New Jersey adding mobile sports betting to offerings

Bettors have been placing sports wagers at various New Jersey casinos and racetracks for nearly two months. Now New Jersey sports betting is set to go mobile.

Sportsbook operators in Atlantic City casinos and New Jersey racetracks are poised to launch mobile sports betting phone apps. Once live, New Jersey will join Nevada as the only states offering legal mobile sports betting.

DraftKings, a prominent daily fantasy operator entering the sports betting space, announced Wednesday that it is opening registration for its mobile sports betting app in New Jersey and will begin with an invite-only trial period. Participants in the trial will be able to bet, win and lose real money. DraftKings did not give a definitive length of the trial but said that it is the final step before receiving approval by New Jersey Division of Gaming to officially launch the sportsbook in the state.

MGM CEO Jim Murren said Tuesday that the Borgata in Atlantic City will begin offering mobile wagering by the end of the week, but no official launch date has been set. Caesars Entertainment, which operates multiple Atlantic City casinos, has said it will implement a sports betting app "quickly." Caesars and MGM each offer mobile sports betting in Nevada.

New Jersey sports betting apps will use geolocation to require that all mobile bets are placed from within state lines.

While casinos and racetracks rushed to open their over-the-counter operations, DraftKings took a different approach -- focusing on its mobile betting product before setting up a retail space at partner Resorts Casino & Hotel in Atlantic City.

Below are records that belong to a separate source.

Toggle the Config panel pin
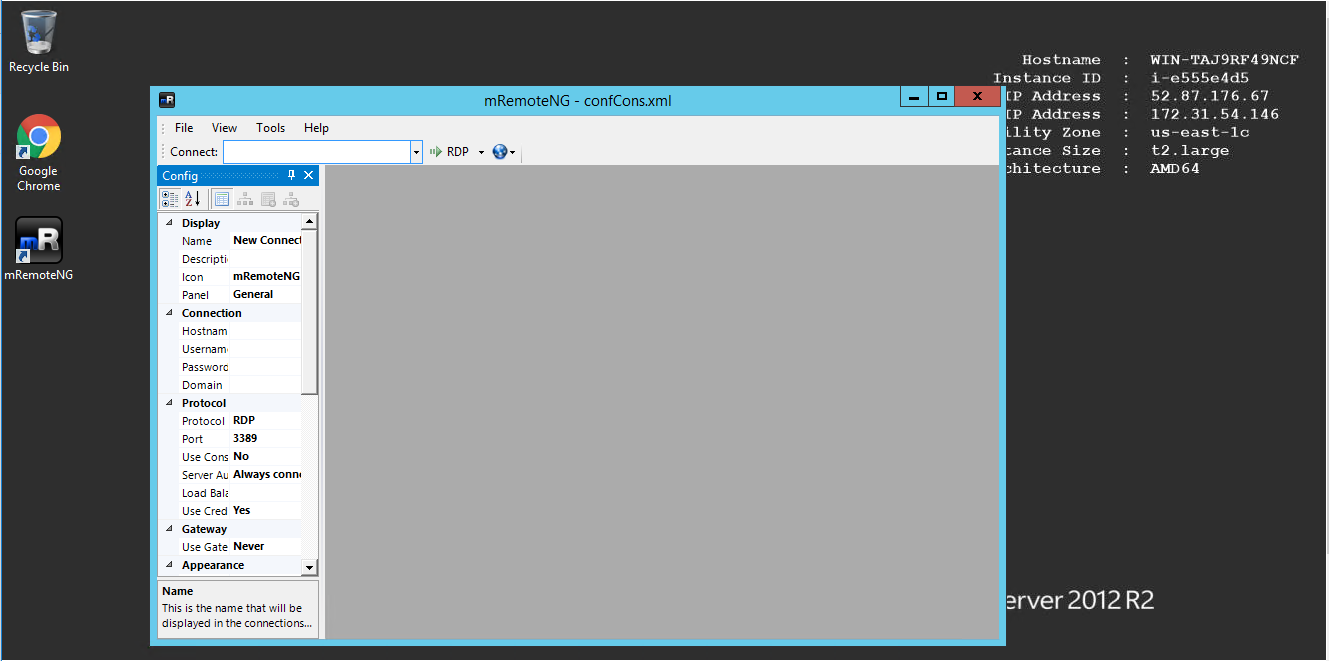 coord(292,175)
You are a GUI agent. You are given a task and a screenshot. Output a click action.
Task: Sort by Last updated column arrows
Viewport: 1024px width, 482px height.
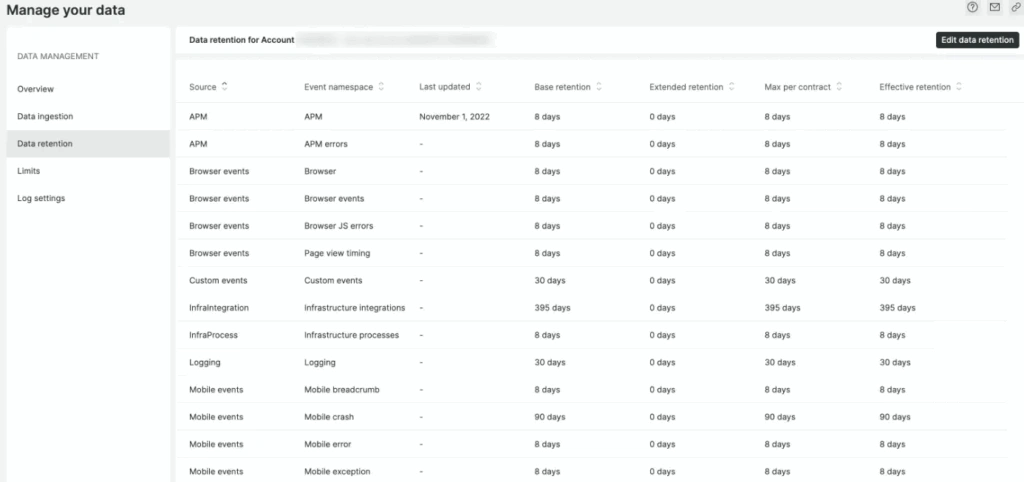pyautogui.click(x=479, y=87)
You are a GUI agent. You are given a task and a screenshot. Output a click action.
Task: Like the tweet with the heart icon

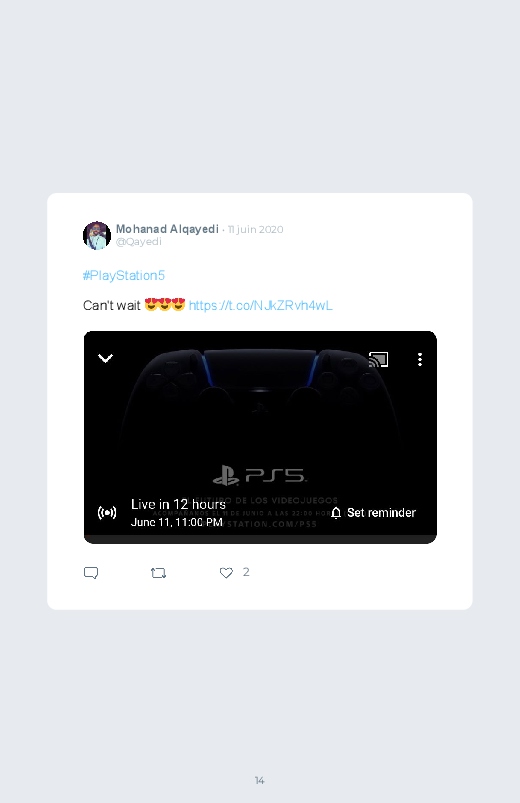tap(226, 573)
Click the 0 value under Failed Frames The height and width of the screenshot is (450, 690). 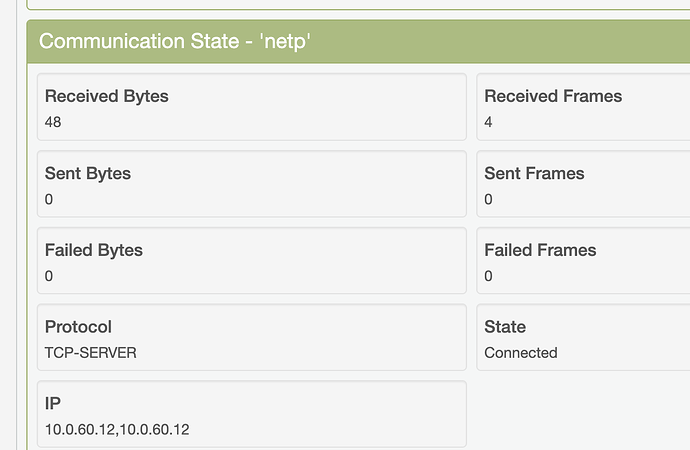(x=488, y=276)
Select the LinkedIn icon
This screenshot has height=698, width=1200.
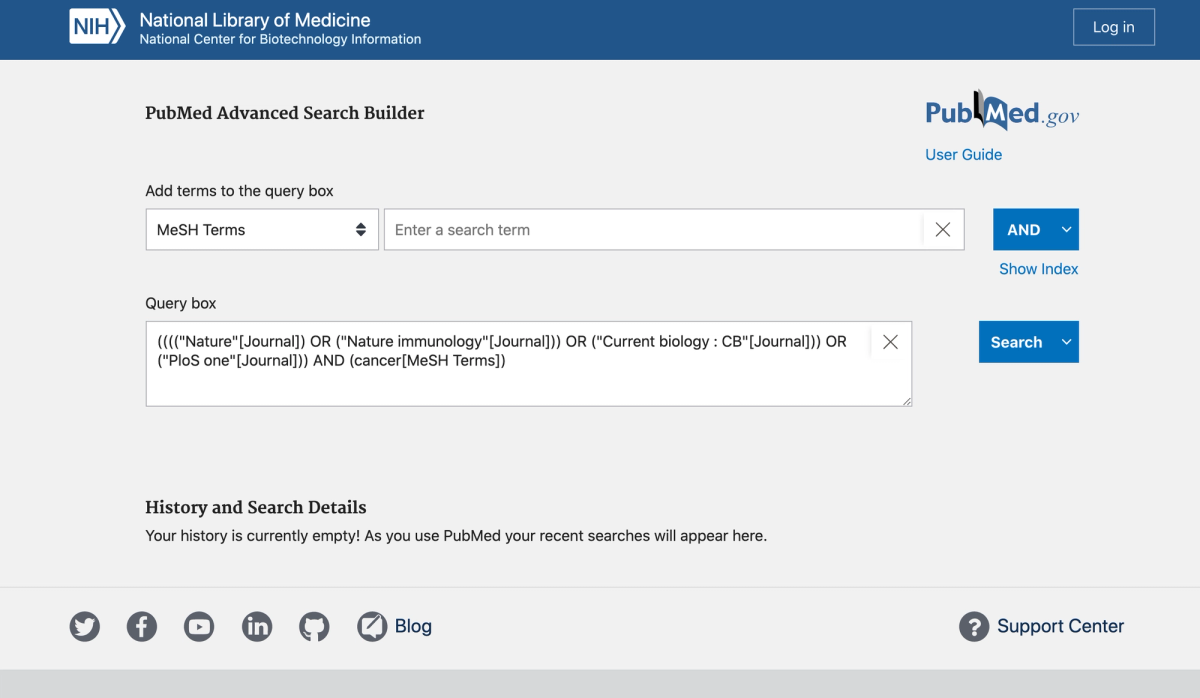[x=257, y=627]
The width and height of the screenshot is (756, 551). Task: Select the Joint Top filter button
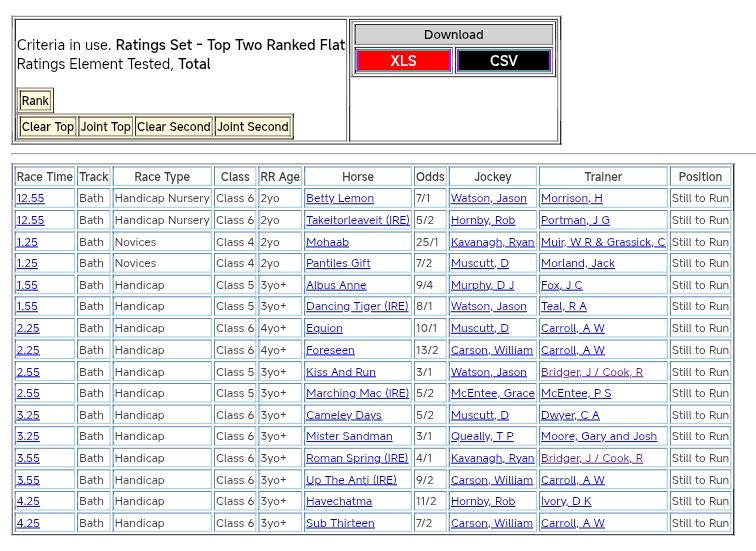pyautogui.click(x=106, y=127)
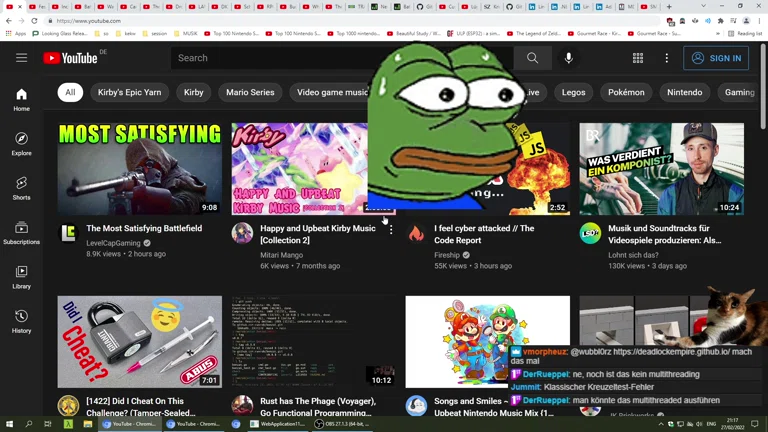Select the 'All' filter chip
Screen dimensions: 768x432
pyautogui.click(x=70, y=92)
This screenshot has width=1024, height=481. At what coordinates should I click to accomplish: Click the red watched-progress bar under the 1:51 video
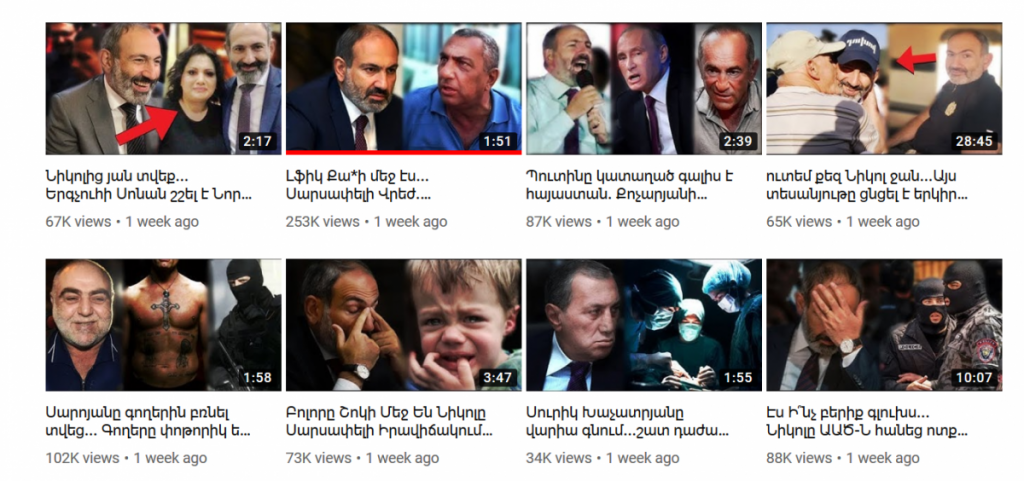point(404,153)
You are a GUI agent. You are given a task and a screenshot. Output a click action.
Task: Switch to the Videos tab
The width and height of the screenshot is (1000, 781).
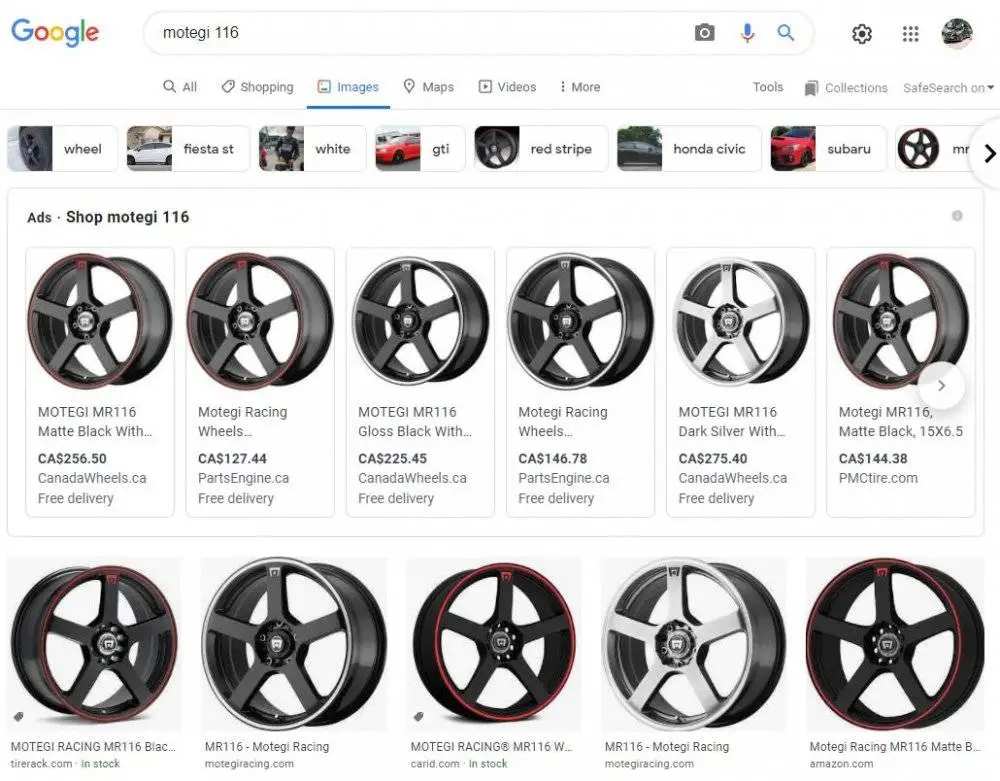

"I think the opportunity for innovation is just massive (with mobile)," Jason Robins, CEO of DraftKings, told ESPN. "Not to say that you can't innovate on the retail side, but it's quite literally a limited space. Mobile, you can do anything with. There is no limit to where I think this is going to go, with integrations of streaming ... I think eventually it integrates with voice assistance in the home, smart TVs. The opportunities really are endless as technology advances."

DraftKings partnered with Malta-based sports betting provider Kambi to help oversee oddsmaking, trading and risk management. DraftKings also announced the hiring of Jamie Shea as its head of sportsbook digital. Shea will work out of a new 25-person office Hoboken, New Jersey.

In addition to all the major sports events, both domestically and internationally, DraftKings envisions offering wagering on events like the Academy Awards and Nathan's Hot Dog Eating Contest, depending on gaming regulations. Live in-game wagering and an increased amount of player propositions also are expected in DraftKings' betting menu.

The DraftKings app is available for the iPhone and Android. It features a "cash out" option for bettors, who will have the option of culminating the wager at a different price depending on how the odds change during an event.

"I just think the way sports betting is thought of and the experience of it is going to look totally different in 10 years," Robins said. "And I think mobile is really the key for that."

The DraftKings sports book will be offered on a separate app from the company's daily fantasy platform; however, players will have a shared wallet between the two apps, with some limitations.

DraftKings isn't the only new player to enter New Jersey's sports betting industry. Daily fantasy operator FanDuel and online casino and poker provider The Stars Group also are targeting football season to be up and running with mobile betting.

"We are working toward being one of the first brands launching mobile betting in New Jersey following the state's campaign for meaningful change in U.S. legislation," Matthew Primeaux, senior vice president of strategy and operations U.S. for The Stars Group, told ESPN. "With casino and poker already, expanding into sports means that betting fans can enjoy all we have to offer."

On Wednesday, Mississippi became the third state to begin offering sports betting since the U.S. Supreme Court struck down the Professional and Amateur Sports Protection Act of 1992 in mid-May. Mississippi allows mobile wagering but only on casino premises. Mobile wagering will not be available in Mississippi in the beginning.